By  Updated on Tue Jan 8, 2013

Deposited a Rubber Check: Now What?

Deposited a Rubber Check: Now What?

David Goehring / Flickr source

There are still occasions when you receive checks as payment or as a gift. Checks are certainly a safer way to send money through the mail and chances are your great Aunt Martha still sends you that annual birthday check. While much of banking and financial transactions have gone electronic, accepting checks is still something to consider.

For the giver, checks are a way to not only keep money safe but also are used as a method of proof of payment. A canceled check can be used to show payment was made and many banks even make those canceled checks available through online banking service so should a problem arise, you actually have a visual copy of the cashed check.

The method for cashing checks has advanced. Back in the day, it could take up to a week or longer to process the check and transfer the funds. Because electronic transactions are possible these days, it may only take a few minutes or a day to have your check cashed by its recipient. To avoid getting hit with overdraft fees on your bank account, it is wise to never write a check your bank can’t cash.

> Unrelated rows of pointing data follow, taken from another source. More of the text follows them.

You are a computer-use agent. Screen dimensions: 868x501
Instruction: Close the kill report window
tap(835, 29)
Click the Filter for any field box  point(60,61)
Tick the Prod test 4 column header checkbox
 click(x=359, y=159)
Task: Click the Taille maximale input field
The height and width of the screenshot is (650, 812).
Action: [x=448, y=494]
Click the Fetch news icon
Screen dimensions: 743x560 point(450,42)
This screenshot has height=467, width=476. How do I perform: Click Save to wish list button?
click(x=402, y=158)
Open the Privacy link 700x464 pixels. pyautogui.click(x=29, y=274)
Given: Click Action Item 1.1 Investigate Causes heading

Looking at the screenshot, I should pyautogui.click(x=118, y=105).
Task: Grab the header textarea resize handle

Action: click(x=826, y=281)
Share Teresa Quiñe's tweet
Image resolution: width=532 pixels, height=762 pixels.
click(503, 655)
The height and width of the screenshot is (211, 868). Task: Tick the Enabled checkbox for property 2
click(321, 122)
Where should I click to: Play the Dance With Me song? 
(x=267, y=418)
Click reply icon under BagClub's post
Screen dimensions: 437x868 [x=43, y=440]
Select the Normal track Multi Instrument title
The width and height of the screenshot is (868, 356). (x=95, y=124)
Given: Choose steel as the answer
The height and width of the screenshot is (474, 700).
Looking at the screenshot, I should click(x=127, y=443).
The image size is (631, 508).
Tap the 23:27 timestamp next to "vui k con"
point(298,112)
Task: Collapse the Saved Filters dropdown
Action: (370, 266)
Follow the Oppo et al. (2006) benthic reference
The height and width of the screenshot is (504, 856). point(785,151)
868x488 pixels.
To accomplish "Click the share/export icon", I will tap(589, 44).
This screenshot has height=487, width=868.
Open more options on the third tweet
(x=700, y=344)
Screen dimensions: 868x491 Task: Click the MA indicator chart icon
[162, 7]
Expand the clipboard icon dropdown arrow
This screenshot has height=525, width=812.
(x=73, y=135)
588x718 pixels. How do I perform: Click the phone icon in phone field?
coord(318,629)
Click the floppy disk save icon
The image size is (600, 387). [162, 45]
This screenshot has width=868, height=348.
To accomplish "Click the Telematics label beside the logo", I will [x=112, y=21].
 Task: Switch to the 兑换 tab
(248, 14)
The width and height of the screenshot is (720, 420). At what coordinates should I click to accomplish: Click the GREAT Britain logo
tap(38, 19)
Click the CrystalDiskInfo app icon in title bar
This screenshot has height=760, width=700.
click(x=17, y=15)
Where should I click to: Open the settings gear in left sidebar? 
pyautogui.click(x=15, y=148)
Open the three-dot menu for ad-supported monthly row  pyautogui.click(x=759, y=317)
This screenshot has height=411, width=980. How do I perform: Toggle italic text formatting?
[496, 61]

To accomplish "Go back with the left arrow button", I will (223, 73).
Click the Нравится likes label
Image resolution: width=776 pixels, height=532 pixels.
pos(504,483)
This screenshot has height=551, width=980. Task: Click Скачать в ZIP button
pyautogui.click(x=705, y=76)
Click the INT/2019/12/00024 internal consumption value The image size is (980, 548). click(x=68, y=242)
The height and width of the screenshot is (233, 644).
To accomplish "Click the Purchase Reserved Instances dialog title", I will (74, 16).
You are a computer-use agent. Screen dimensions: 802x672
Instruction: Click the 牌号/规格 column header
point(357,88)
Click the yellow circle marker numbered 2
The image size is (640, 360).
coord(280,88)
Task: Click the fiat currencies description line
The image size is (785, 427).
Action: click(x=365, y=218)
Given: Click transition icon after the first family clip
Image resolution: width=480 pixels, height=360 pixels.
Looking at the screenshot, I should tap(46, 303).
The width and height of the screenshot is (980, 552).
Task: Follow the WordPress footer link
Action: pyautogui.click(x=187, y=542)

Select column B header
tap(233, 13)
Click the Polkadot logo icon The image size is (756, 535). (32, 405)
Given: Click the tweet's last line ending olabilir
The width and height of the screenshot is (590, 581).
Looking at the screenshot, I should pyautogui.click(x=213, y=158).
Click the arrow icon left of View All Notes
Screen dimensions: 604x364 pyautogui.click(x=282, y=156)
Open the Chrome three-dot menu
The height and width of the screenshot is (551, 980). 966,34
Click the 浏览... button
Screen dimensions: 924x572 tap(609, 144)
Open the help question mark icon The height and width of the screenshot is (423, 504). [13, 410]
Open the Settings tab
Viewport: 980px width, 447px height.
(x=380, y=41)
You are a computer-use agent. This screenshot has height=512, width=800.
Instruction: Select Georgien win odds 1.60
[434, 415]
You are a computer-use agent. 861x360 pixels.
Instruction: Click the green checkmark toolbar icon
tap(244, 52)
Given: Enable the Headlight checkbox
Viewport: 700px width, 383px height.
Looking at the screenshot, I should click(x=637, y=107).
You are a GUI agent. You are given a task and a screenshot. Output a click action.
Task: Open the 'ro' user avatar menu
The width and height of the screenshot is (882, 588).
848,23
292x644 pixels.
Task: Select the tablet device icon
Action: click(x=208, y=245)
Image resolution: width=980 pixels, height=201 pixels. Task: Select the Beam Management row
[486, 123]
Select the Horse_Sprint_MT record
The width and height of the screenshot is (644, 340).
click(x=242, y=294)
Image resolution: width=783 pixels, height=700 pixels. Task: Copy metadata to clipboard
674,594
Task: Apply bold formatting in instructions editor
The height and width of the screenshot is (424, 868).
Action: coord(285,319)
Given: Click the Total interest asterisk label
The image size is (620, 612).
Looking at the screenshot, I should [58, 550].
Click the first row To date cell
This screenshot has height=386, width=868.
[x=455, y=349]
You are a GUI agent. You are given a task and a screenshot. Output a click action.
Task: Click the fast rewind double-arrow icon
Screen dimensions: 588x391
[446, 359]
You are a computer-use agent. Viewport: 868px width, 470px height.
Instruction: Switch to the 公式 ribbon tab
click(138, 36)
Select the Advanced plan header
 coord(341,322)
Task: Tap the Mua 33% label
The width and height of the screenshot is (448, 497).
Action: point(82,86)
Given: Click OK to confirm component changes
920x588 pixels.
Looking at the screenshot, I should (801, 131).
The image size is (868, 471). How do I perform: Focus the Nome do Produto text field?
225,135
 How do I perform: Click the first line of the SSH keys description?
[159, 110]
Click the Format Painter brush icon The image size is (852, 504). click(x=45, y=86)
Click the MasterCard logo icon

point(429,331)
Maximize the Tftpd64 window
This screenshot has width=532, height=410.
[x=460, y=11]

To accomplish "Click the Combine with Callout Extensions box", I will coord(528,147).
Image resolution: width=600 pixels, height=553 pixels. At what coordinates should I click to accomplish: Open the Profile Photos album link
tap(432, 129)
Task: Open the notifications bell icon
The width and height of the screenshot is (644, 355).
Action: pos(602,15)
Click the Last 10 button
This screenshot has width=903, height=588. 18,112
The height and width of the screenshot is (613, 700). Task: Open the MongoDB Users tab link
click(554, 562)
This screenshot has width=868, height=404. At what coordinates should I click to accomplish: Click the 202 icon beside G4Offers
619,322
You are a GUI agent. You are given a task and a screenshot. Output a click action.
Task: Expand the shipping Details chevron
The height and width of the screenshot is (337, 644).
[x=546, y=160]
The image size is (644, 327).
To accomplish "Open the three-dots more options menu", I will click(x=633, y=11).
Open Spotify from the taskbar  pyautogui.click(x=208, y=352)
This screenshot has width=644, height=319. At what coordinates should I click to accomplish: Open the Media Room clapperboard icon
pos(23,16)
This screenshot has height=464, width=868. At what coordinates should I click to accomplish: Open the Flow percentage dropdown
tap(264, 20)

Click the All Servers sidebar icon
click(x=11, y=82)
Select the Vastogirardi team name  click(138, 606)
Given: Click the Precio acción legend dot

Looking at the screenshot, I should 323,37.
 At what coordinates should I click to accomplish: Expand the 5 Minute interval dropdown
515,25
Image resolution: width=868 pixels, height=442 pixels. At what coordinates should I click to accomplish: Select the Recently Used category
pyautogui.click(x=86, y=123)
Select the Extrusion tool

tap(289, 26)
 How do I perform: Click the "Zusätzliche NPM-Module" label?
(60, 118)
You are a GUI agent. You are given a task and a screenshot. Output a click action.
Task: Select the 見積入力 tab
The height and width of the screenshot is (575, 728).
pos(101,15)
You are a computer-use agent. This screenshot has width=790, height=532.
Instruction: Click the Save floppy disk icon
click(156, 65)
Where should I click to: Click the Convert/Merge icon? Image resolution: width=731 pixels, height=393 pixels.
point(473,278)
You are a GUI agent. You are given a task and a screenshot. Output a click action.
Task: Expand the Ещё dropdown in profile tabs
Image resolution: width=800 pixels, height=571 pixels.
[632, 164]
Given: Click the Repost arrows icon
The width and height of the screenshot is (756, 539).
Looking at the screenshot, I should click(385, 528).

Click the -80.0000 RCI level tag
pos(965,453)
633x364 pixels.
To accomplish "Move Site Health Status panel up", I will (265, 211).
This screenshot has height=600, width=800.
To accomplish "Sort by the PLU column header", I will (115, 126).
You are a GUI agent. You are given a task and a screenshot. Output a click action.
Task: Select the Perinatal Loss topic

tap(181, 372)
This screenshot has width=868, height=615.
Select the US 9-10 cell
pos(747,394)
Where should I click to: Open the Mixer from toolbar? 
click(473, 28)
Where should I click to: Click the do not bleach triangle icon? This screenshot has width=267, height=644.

But what happens if you deposit a check that bounces?

The rubber check dilemma

The term ‘rubber check’ may sound old-fashioned but it is still relevant today. If you receive a check and it is written on an account with insufficient funds, the check will bounce as if it were made of rubber.

The first problem to arise will be the fact you are out of the money that was in the deposit. If the check doesn’t clear, you cannot add that amount to your checkbook for use. Additionally, you’ll be charged a “returned item fee” for a failed check deposit.  The fee is often the same as the cost of an overdraft fee — roughly $35. To most customers, this fee is unfair: you are being penalized for someone else’s mistake — or intentional act.

Depending on your relationship with the check-writer, you may or may not be able to get your money back. If it is an honest mistake, the check-writer likely will be embarrassed and happy to reimburse you the check amount plus fees. People do make simple bank errors but it is advisable to ask for cash next time. You do have a right to ask for the money back if the check was meant to cover a purchase or other financial transaction. In the case of a gifted check, that is more of a personal decision you will have to make.

How banks handle checks

There may be some check-writers that intentionally write checks on accounts without enough money to clear just to get people off their backs because they know a deposit is coming soon. Regardless of what the future holds, their check may not clear because of how some banks process checks.

Many banking institutions will process checks on an account in descending order, with the largest check amounts being deducted first. Rather than your largest check being rejected and having only one fee assessed, banks count on the largest amounts clearing so that multiple smaller amount checks do not. Banks can then take several NSF fees which have grown substantially in the last few years.

In the event that you are on the wrong end of a bad check, contact your bank as soon as you are notified of a bad check. In some cases, if you ask nicely, the bank can waive the fee. If you have a habit of depositing bad checks into your account, the fees may stand — and the bank may take other measures to ensure that it doesn’t happen again (e.g., freezing check-writing capabilities or closing your account altogether). Furthermore, frequent encounters with bad checks may lead to marks on your ChexSystems report, the banking equivalent of a credit report.

Don’t let it happen

If you are in a position where you often accept checks from people from strangers, it may be well worth your while to contact the bank from which the check is drawn and inquire about the availability of funds. You may be able to cash the check at the check-writer’s bank, but you may have to pay a check-cashing fee for being a non-customer. You may also want to consider a no-check policy outside of family and friends.

If you’ve ever gotten a bad check, you know the frustrations it can cause. For this reason, always make sure your account is in order before writing a check — whether it is to a friend or when you are making a bill payment. Writing a bad check will incur much higher penalty fees and could even create legal trouble. Overdraft protection can prevent your from one issuing a rubber check (but you may incur overdraft or overdraft-protection transfer fees).